The mum tum. Pot belly. Beer belly. Pooch. Paunch... so many names, so many associations. Some wear theirs with pride, like a sign of ‘good living’. Some hide theirs behind baggy layers, wishing it would disappear.
But did you know ‘the paunch’ is not always a sign of a life of excess. In fact, for many (and in particular for women) it can be nothing to do with diet, but everything to do with compromised abdominal muscles. Add to that hormonal shifts, postural habits and stress (all part and parcel of ‘mum life’) and it’s no wonder shifting the mum tum can feel like such a tall order for so many.

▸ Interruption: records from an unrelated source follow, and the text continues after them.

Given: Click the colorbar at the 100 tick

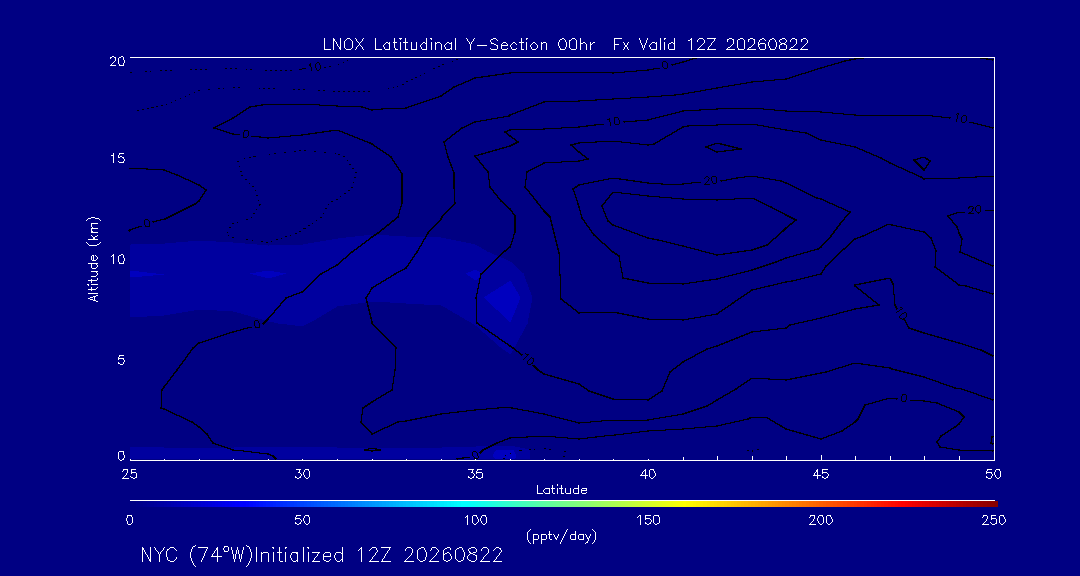Looking at the screenshot, I should click(476, 504).
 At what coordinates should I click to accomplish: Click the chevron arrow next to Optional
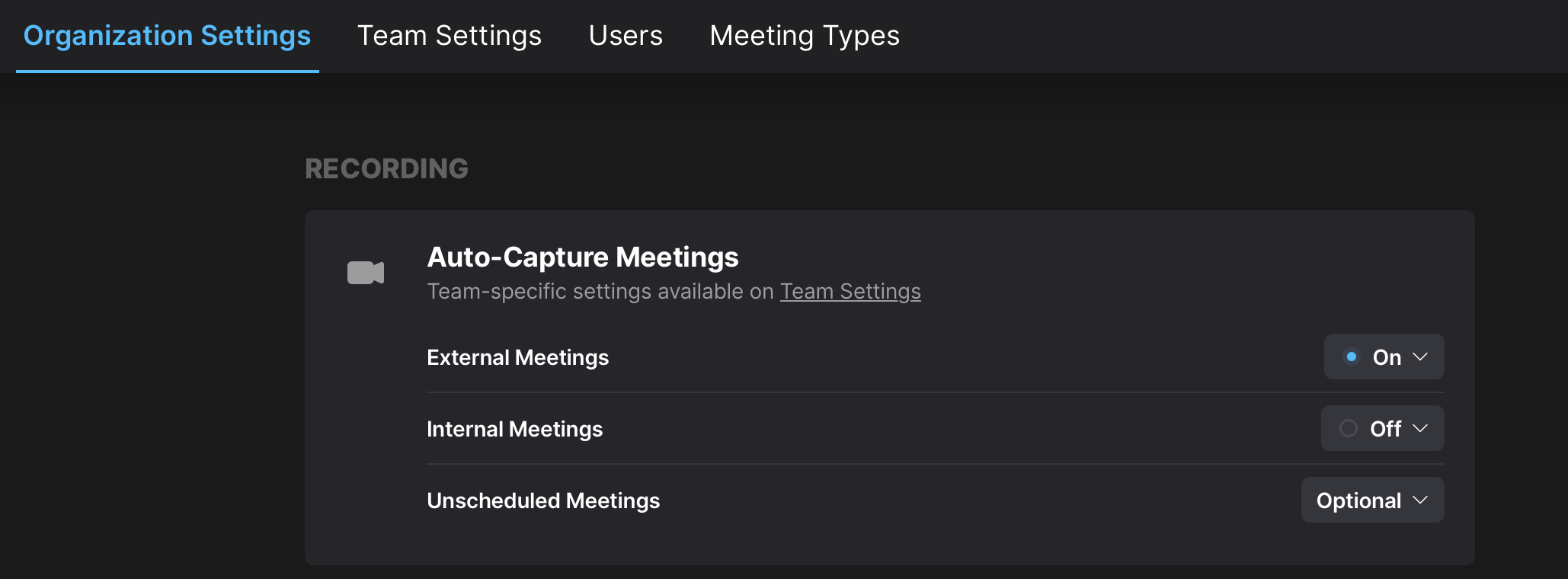click(1420, 500)
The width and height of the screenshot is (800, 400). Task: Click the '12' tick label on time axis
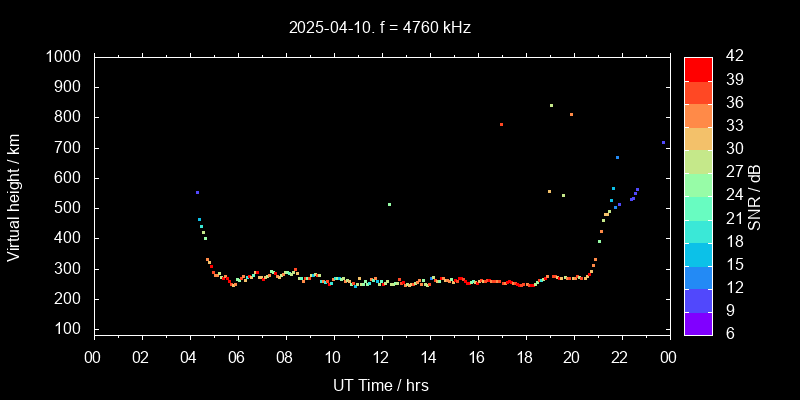click(380, 357)
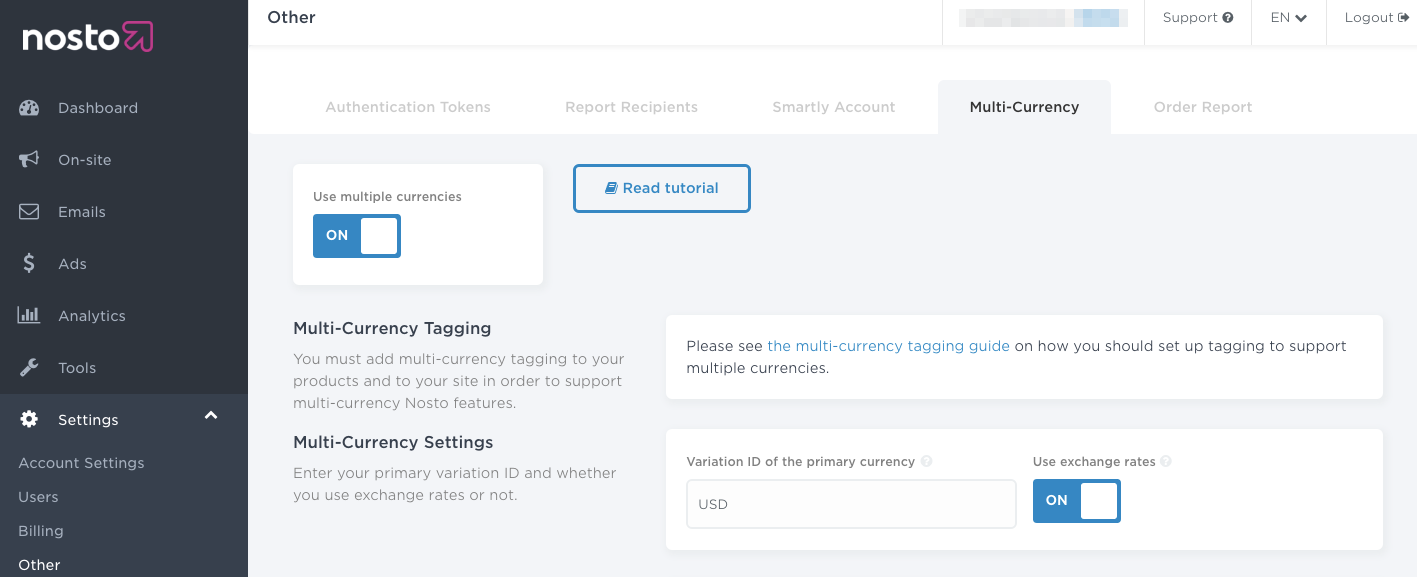Image resolution: width=1417 pixels, height=577 pixels.
Task: Click the Read tutorial button
Action: pos(661,188)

With women being under increased pressure to bounce back after birth, and the constant media bombardment of celebrities parading their washboard abs just weeks after popping out a baby, it’s no wonder many women feel defeated in the quest to restore their abs after birth. The right information, patience and a whole-body approach, can make it possible to have a belly that looks and feels healthy - no starvation or bootcamp regimes required.
Rule out an injury
Before embarking on the quest for a better belly, it’s important to rule out any injury in the abdominal wall. Diastasis-recti, or DR, is when the connective tissue between the six-pack muscles becomes stretched, causing the muscles to separate. It affects more than 95% of women during pregnancy, while almost half of all women still have a DR six months post birth.
Healing a DR requires the support of an expert, either a physiotherapist or other professional who specialises in post-natal health. As the core is our central support system, healing it requires participation from the whole body, with posture, breathing and how the muscles activate, all crucial parts of the puzzle that should not be ignored.
Release the pressure
Once an injury has been ruled out, it’s important to establish how your body is managing intra-abdominal pressure. The abdomen is a tightly packed space that requires the pressure system to be well balanced in order to function efficiently. Factors such as a rounded and tense upper back, tight obliques or hips, or a pelvis that doesn’t move freely can all increase pressure in the belly, pushing it outward like a balloon being squeezed. Practices that include stretching while strengthening, such as Pilates or yoga, are ideal for helping to rebalance the posture so that the pressure system can be more balanced.
Here’s how: Come into a lunge with the left leg in front, then tuck your pelvis under as if lifting your hip bones to the sky. On an inhale, raise your right arm overhead. Exhale as you side-bend your body and right arm to the left, keeping your pelvis tucked. Repeat four times then change sides.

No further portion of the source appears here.